Altıncı Koğuş
Belki de bu hayatı gerçekten anlayan, kabaca deli dediğimiz zihinlerdir.
Küçücük bir kasabada hiçbir şey yapmadan -haksız bir şekilde para kazandığını düşünen ve gerçekten düşünen bir doktorun hayat hikayesi.
Tabiri caizse dişine göre birisini bulamayan sevgili doktorumuz Andrey Yefimıç yaşadığı hayattan, mesleğinden, evinden, insanlardan bunalmış durumdadır. Saçma muhabbetler, kart oyunları, kadınlar.. Her şey onun için çok saçmadır. Onun için tek gerçeklik akıldır. Her daim gelişen, düşünen ve muhteşem olan akıl. Sonra bir gün bir hastaya denk gelir ve evreka! O boş kasabada kafasına göre birini bulmuştur artık. Sürekli onunla sohbet eder, yemeğini, düzenini aksatır. Ruhunun doyuyor olması ile her şey önemini yitirmiştir.
Küçük kasabaların dedikodusu da bol olur. Bir süre sonra bu ziyaretler sorun olur ve Yefimıç bir çeşit muayeneden geçer. Artık onun hakkında karar verilmiştir.
Herkes yaşantısında kendisinden bir parça bulabilir Yefimıç'ın. Sessiz çığlığını, ona yapılan haksızlığı, boşvermişliği.. O kadar derinden işleniyor ki hissediyorsunuz. Gerçek insan olsa sarılıp ağlamak isterdim.

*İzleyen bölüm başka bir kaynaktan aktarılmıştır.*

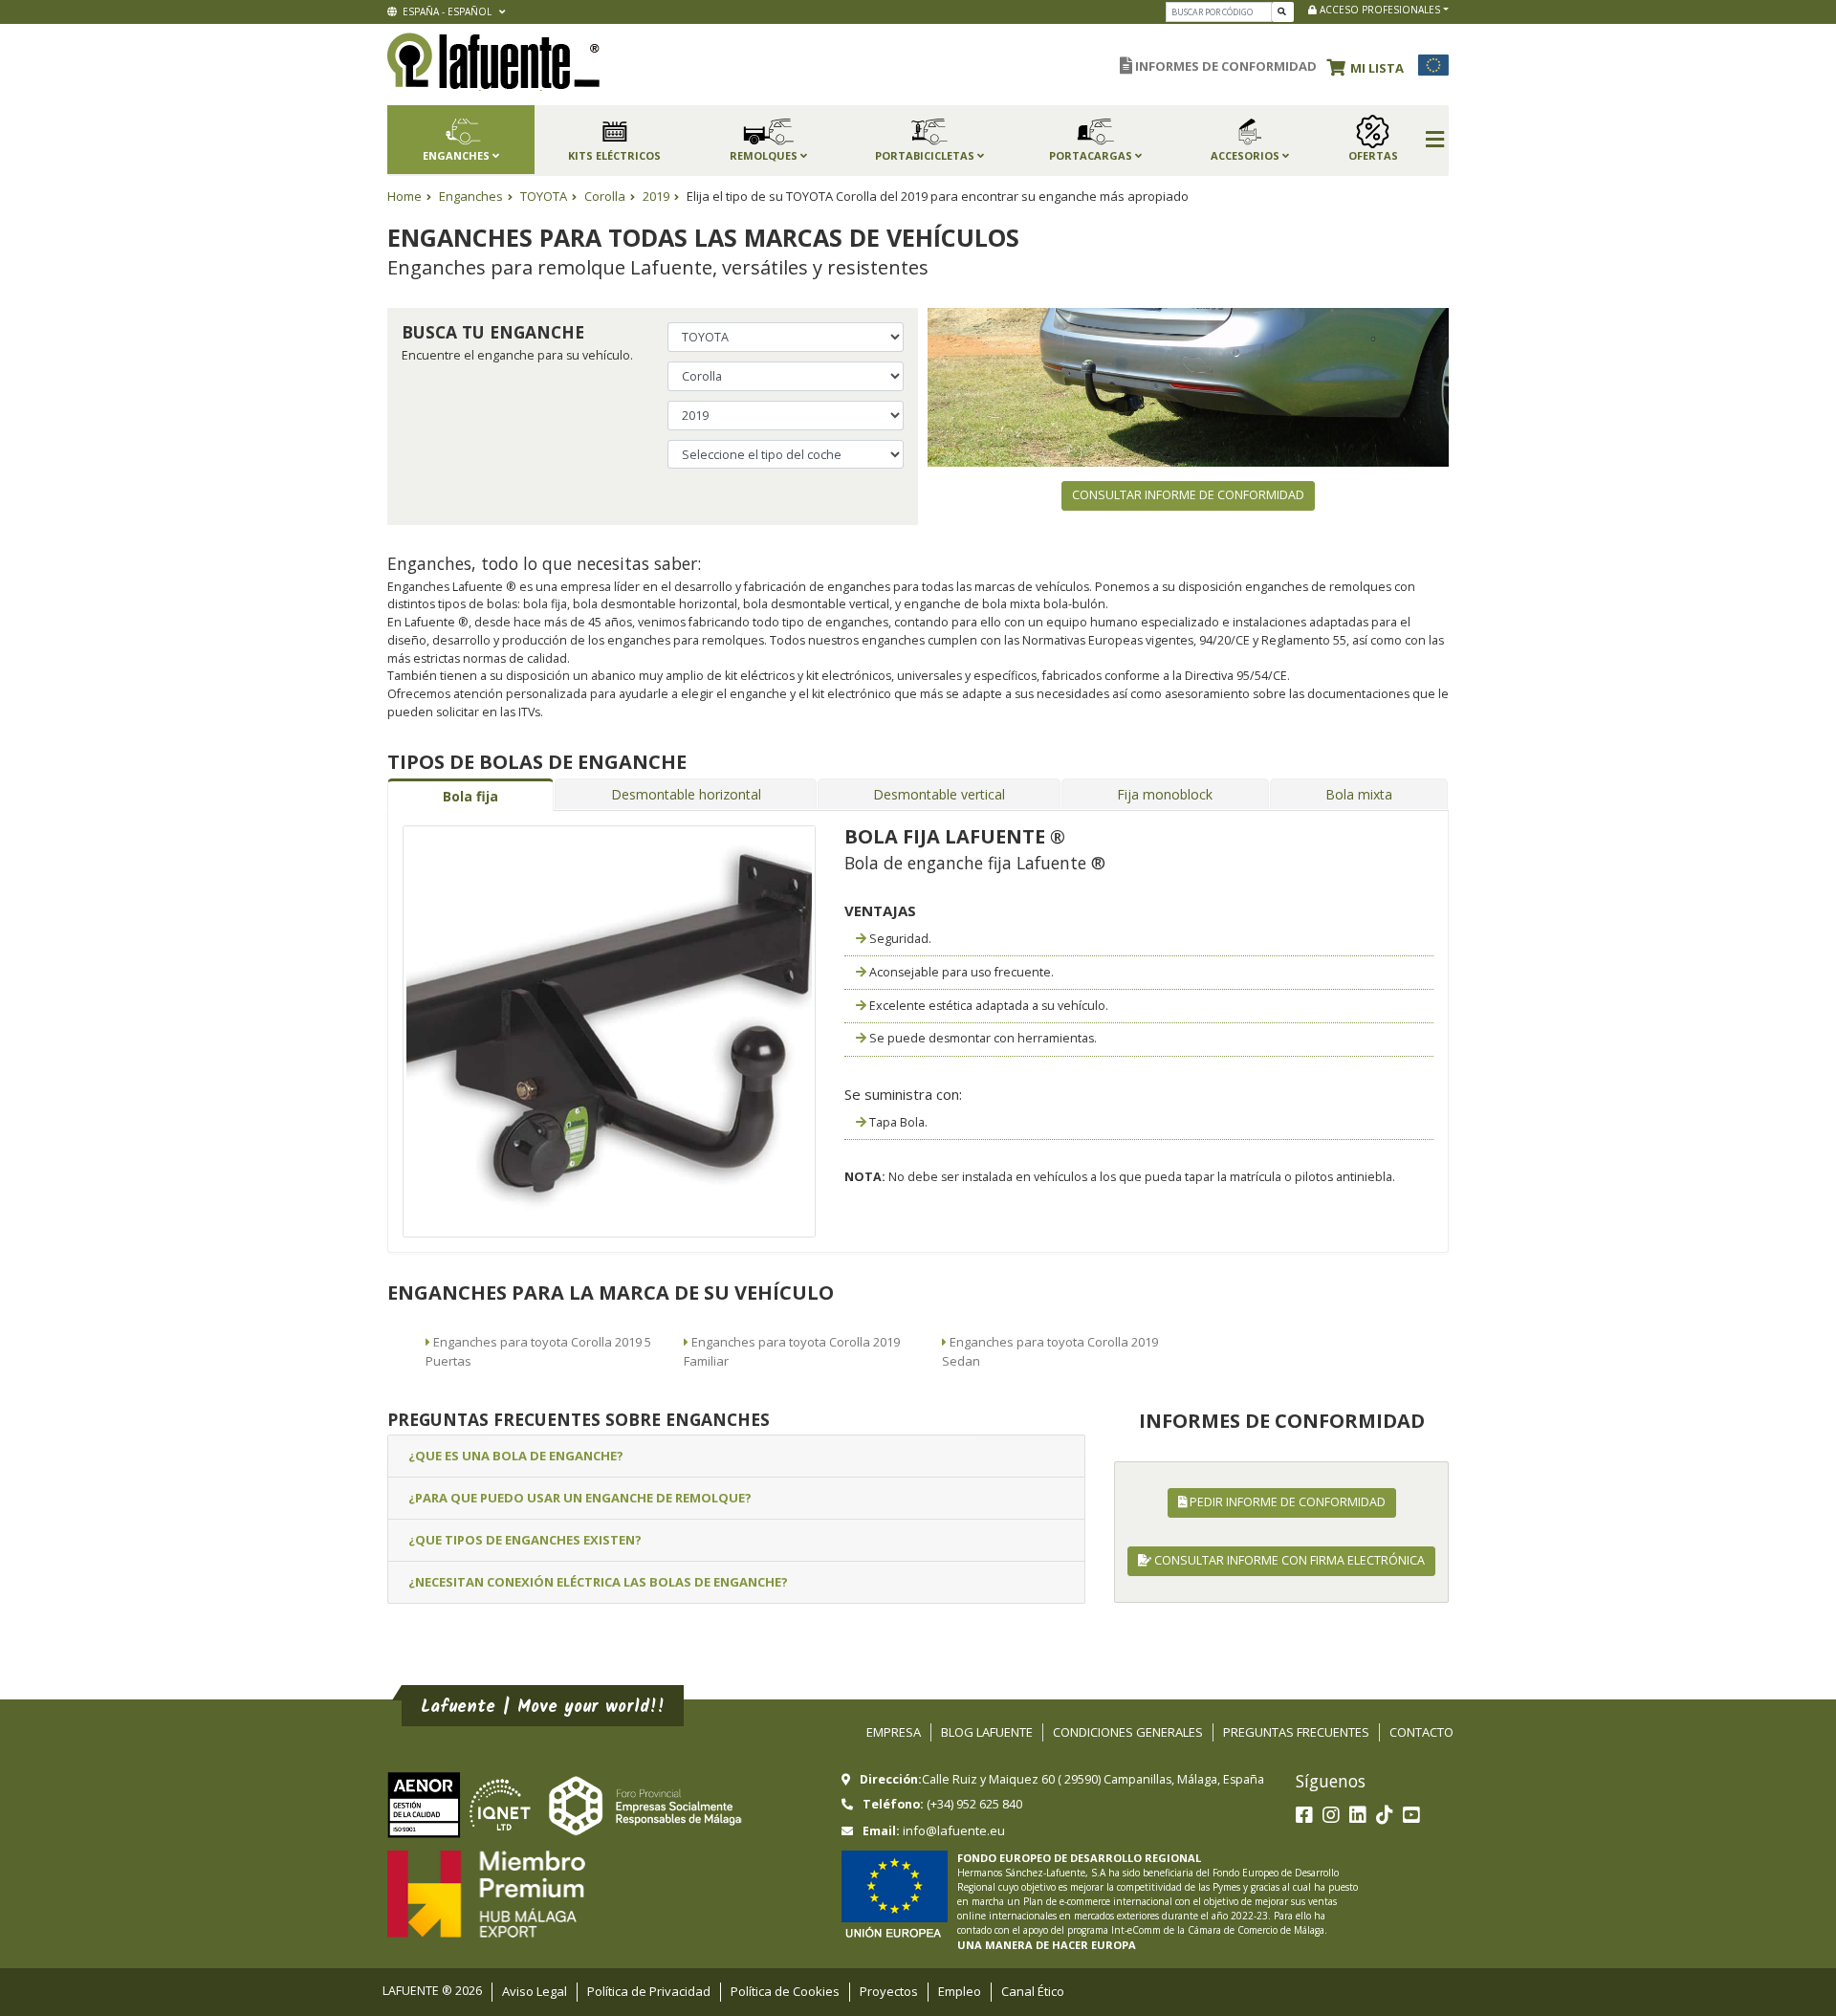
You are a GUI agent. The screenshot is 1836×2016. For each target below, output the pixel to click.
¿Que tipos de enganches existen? (525, 1539)
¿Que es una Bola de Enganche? (515, 1455)
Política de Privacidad (648, 1991)
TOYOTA (543, 196)
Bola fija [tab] (470, 796)
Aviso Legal (534, 1991)
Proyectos (889, 1991)
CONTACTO (1421, 1732)
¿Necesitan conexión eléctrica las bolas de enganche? (598, 1581)
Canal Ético (1032, 1991)
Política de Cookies (785, 1991)
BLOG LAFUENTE (987, 1732)
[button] (1370, 65)
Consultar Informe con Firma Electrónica (1288, 1560)
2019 (656, 196)
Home (404, 196)
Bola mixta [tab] (1358, 794)
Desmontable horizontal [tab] (686, 794)
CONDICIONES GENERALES (1128, 1732)
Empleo (959, 1991)
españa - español (445, 11)
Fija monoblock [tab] (1165, 794)
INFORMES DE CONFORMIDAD (1224, 66)
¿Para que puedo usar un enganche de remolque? (580, 1497)
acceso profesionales (1378, 9)
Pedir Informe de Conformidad (1286, 1502)
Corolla (604, 196)
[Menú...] (1435, 140)
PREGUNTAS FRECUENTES (1296, 1732)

Bu ast-üst düzeninde üsttekiler altta olanın hâlini oraya gitmeden anlamıyor, anlayamıyor. Diğer tarafa geçtiğinde ise artık her şey için çok geç. Ne bu düzene uyuluyor ne de buradan gidiliyor. Yefimıç'ın da yaşadığı tam olarak bu. Sonunun temelinde; öyle üstünkörü değil, dolu dolu pişmanlık var.